We’ve raged about the Portman Group for so long that we can no longer even justify mentioning every example of their madness. This self-appointed organisation ‘oversees’ alcohol advertising and marketing, and is in fact a craven attempt by the big brewers who back it – and, indeed, formed it – to kowtow to the prohibitionists and the furiously right-on, none of whom would consume their products anyway. Like the equally self-appointed Advertising Standards Authority, they pompously adjudicate over matters that are beyond their remit and fall into what might at best be called ‘objective opinion’ (and often seems to ascribe a witchcraft-like power to images), and now seek to impose politically correct ideas onto the way products are promoted. In the case of the Portman Group, this includes the spurious idea that the illustration on the front of a beer can will somehow encourage the drinker to consume the beer in an ‘unhealthy’ way. This is, frankly, mentally unbalanced thinking.

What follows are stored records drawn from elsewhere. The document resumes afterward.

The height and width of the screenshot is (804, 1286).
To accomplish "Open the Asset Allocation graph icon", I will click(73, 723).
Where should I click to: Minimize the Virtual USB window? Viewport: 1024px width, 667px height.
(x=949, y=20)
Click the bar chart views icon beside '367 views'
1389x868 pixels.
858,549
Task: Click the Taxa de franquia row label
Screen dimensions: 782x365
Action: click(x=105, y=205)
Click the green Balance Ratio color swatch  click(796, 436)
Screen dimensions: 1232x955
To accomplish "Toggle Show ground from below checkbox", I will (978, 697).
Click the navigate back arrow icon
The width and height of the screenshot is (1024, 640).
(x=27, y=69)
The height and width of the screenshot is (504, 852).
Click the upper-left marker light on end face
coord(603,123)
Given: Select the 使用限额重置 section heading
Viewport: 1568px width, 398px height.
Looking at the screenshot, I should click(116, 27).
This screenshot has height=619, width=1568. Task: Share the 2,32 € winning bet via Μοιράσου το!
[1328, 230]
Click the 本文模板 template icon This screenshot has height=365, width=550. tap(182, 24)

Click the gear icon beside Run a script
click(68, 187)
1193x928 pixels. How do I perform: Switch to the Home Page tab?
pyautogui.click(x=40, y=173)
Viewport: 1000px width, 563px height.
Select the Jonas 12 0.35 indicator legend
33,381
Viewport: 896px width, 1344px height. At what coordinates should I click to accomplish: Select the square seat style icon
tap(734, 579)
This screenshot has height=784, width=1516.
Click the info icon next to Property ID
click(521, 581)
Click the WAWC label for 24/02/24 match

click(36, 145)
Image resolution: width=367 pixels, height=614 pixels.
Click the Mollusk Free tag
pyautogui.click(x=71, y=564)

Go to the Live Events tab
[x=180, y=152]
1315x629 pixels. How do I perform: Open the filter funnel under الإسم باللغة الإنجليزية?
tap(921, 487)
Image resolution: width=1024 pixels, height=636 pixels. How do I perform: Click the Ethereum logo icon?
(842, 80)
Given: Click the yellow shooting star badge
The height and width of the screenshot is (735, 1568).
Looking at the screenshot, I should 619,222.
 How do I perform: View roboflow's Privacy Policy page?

The big brands who back The Portman Group – Carlsberg, Guinness, InBev etc – never fall foul of the rules. It’s those upstart small and independent brewers who are censured. And make no mistake – a ticking off from the Portman Group can have consequences, as they pompously issue a Retailer Alert Bulletin telling stockists who have also signed up to their made-up rules to no longer stock and offending product.
The latest victims are the US craft beer chaps at Flying Dog Brewery, who have had their rather groovy Easy IPA condemned on the basis of a single complaint. Yes, one person with nothing better to do and a chip on their shoulder spotted the can, with its striking Ralph Steadman artwork, and decided that the drink. could be mistaken for a soft drink. You know, despite being sold in beer aisles and kept in the fridges of bars. Making your beer look like a soft drink has been a major no-no for the beer censors since the moral panic around Hooch and other alcopops back in the 1990s. Apparently, an attractive package will immediately lead to children shelling out the near three quid a can this costs to feckless off-licence staff, drinking it down rather than spitting it out once it becomes apparent that it tastes nothing like Tango, and becoming immediate alcoholics. It’s the thinking of lunatics, but it’s also the thinking that our moral guardians live by. Shouting “think of the children” is a long-proven way of controlling what adults can do.
To their credit, the Portman Group rejected this complaint. But they then went on the reject the packaging, because Steadman’s blurry-eyed and red-nosed dog “could be seen to encourage drunkenness.” This is also a forbidden idea. In the Portman Group’s weird universe, no one ever chooses to get drunk. No one who goes to a pub and sees an array of bland, anonymous beer clips or plainly packaged bottles will become even slightly tipsy. They will all have their government-mandated safe amount of beer and then bid a fond and sober farewell to their associates. However, when confronted with a cartoon of a sozzled dog, they will immediately throw caution to the wind, consuming so much that they will wake up in hospital the next day after going on a drunken rampage the night before. Yes, that’s clearly how it works.
Sensibly, Flying Dog and their UK distributor James Clay have told the Portman Group to go fuck themselves. It’s possible – even probable – that certain retailers might crumble and refuse to stock the beer, but it will remain available from those with the balls to stand up and understand that this grotty organisation is far from the friend of the brewer, the retailer or the drinker, but rather is a bullying consortium made up of the big boys who will do whatever they can to stop smaller better brewers from chipping away at their profits. We recommend that everyone – even you non-drinkers – goes out this weekend and buys a can or bottle of Easy IPA, just to raise the middle finger to the people who want to rob you of the freedom to do so.
Thanks to Keri O’Shea for bringing this to our attention.